(Element and text location data)
◇ ◇ ◇
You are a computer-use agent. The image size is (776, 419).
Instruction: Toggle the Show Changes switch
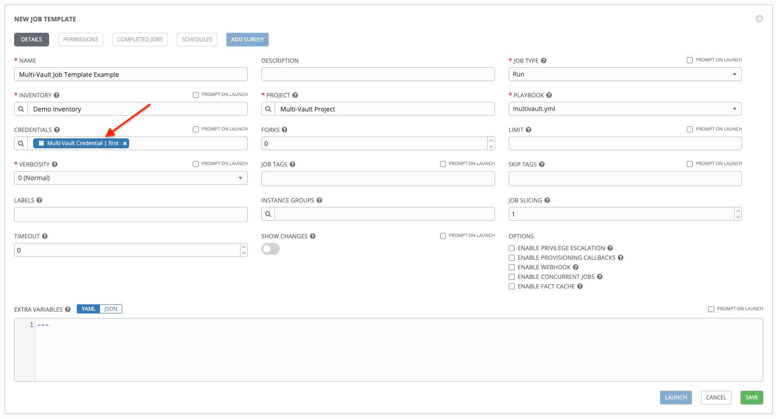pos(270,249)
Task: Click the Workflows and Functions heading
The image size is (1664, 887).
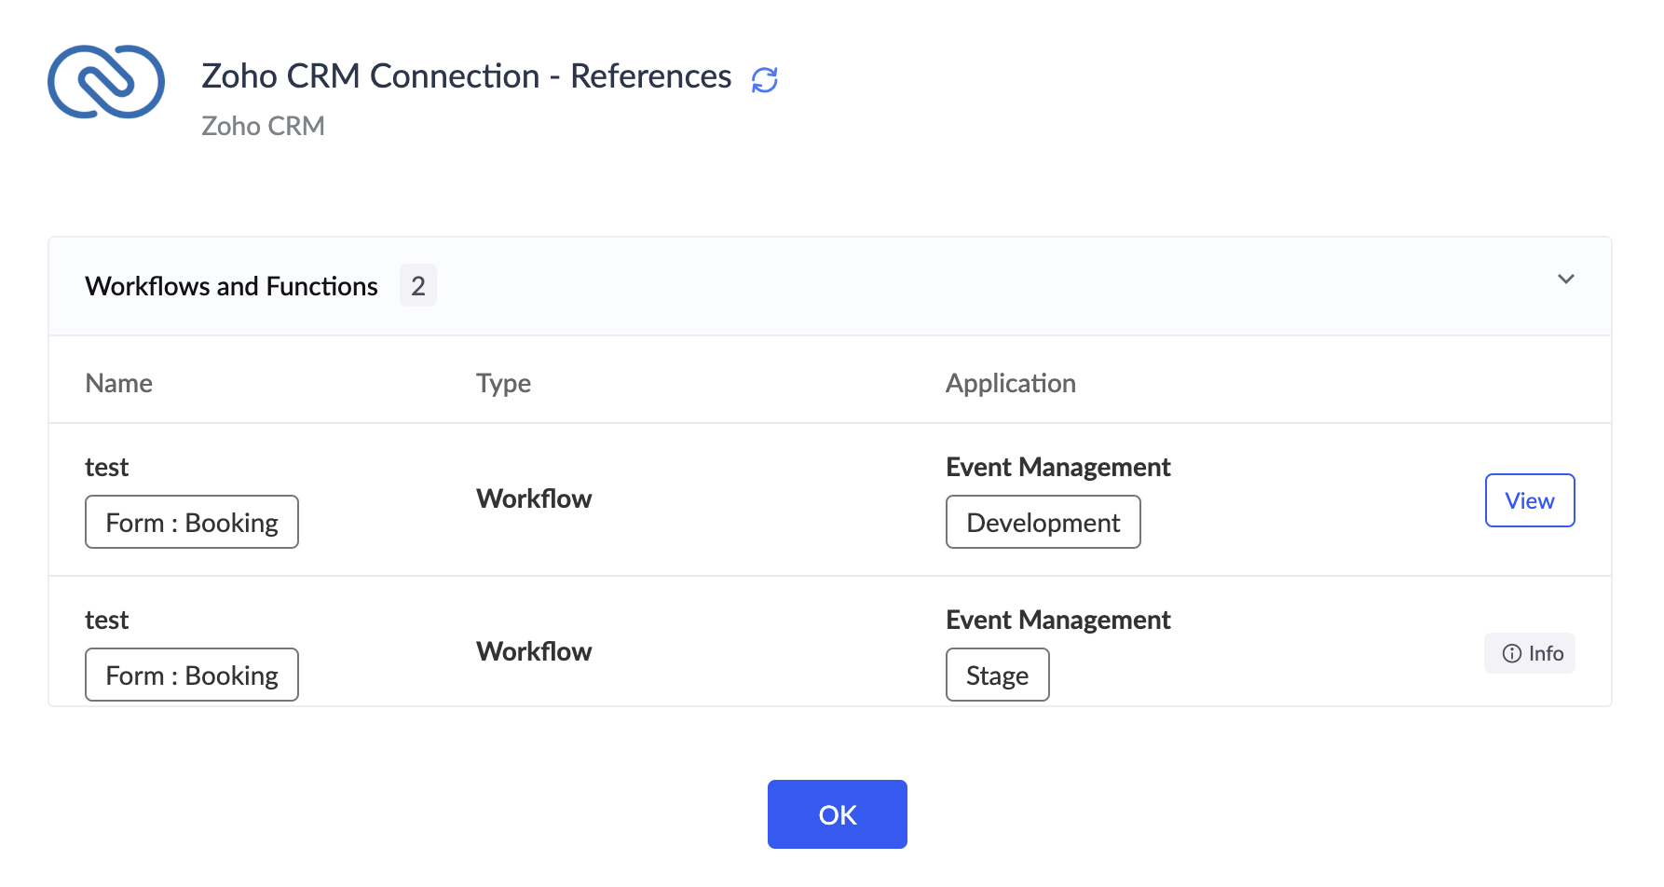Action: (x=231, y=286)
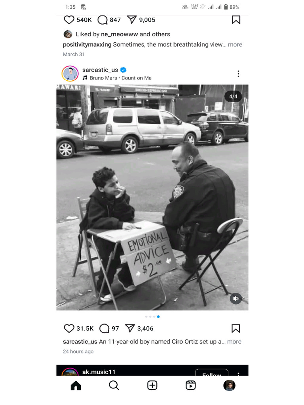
◇ ◇ ◇
Copy every line of the entries above word for word, leaving out the pictures.

You are a computer-use agent. The image size is (776, 419).
Instruction: Toggle the Show Changes switch
pos(270,249)
Task: Click the Workflows and Functions heading
The image size is (1664, 887).
Action: (x=231, y=286)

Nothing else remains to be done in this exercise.